PASSAGE PROVIDED:
Oracle FAQ Your Portal to the Oracle Knowledge Grid
HOME | ASK QUESTION | ADD INFO | SEARCH | E-MAIL US
 

Home -> Community -> Usenet -> c.d.o.server -> Re: TRUNCATE v DROP TABLE question

Re: TRUNCATE v DROP TABLE question

From: gl <jogret_at_hotmail.com>
Date: Sat, 02 Feb 2002 04:14:16 GMT
Message-ID: <3C5B6A00.2020408@hotmail.com>


Of the first two choices, I would do the truncate. When you truncate a table, all rows of data is just dropped. The advantage here is that the data does not go through the rollback so there is a performance boost.  However, this also means the data is non-recoverable and immediate (it's DDL). The truncate also leaves all the table structures (columns, indexes, extents, etc..) behind (I believe this includes the high water mark too). Please keep in mind, whether you delete or truncate, you periodically have to rebuild your indexes. I use the truncate method and afterwards I always rebuild the indexes. Another thing you might have to do is disable the constraints.

A few records
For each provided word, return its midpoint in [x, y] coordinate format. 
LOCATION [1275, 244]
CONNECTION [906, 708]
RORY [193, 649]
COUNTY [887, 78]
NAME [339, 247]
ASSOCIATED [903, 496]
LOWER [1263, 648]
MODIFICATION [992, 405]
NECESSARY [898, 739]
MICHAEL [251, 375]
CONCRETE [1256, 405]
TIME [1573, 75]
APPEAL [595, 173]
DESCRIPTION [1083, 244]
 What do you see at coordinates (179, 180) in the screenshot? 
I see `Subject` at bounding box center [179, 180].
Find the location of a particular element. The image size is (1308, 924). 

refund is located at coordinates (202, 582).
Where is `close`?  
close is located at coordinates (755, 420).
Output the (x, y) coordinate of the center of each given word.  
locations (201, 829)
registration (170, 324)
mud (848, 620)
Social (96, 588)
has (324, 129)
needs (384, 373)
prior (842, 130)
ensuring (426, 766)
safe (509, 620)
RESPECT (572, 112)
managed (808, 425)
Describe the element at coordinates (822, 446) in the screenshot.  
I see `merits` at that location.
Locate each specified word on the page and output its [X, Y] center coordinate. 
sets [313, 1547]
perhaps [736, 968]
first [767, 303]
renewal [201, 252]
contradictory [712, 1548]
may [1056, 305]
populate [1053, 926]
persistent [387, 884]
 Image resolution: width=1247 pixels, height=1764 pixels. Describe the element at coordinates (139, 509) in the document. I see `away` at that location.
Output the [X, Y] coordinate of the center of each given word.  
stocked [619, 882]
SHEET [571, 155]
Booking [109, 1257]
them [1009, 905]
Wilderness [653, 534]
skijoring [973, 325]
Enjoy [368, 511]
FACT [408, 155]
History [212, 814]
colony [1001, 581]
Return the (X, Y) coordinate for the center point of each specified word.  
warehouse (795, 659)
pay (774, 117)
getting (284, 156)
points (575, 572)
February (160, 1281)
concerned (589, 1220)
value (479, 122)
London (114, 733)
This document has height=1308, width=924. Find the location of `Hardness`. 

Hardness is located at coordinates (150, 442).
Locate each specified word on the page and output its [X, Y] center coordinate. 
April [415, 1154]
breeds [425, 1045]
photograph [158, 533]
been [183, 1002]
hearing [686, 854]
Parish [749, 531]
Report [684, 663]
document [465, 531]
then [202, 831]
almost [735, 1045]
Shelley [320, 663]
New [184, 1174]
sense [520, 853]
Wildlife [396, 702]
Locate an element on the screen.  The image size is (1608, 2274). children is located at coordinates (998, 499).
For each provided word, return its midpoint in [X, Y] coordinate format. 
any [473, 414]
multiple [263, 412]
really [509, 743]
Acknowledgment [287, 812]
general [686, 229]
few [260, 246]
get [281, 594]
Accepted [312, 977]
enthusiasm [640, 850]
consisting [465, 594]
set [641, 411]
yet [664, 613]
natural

TASK TO COMPLETE:
Write the next part of the forum reply about TRUNCATE versus DROP TABLE, starting after its final sentence.

EXERCISE RESPONSE:
Now doing the drop table would be very close to the truncate (DDL also), except it will do one other thing, it will remove all the structures.  That means it will release all the extents that are allocated to the table as well as the indexes, and the data will go the same route as the truncate (non-recoverable & immediate). The bad thing with this that everything in the tablespace will be release, and when you go redefining the table, you'll get extents that are available and not necessarily what was used last. This could lead to a fragmentation problem in your tablespace. This plus the fact you're forcing the DB to re-define the table everytime (causing extra overhead), could lead to some performance issues in the future.

Good luck,
jogret.....

harry wrote:

>Using Oracle 8i on NT Server 4 (sp6a)
>
>I have a table that gets populated from scratch every week or so using a "CREATE TABLE tablename as
>SELECT ..." statement.
>
>As the table is very large its a bit tricky to try all different speed tests on it so I was
>wondering if somebody could tell me if this is the quickest way to do this?
>
>Should I -
>
>1. use a "TRUNCATE TABLE" statement & use a "INSERT INTO" instead? - will the indexes automatically
>be dropped aswell? - I don't want them active when doing an INSERT - do I have to recreate them
>after?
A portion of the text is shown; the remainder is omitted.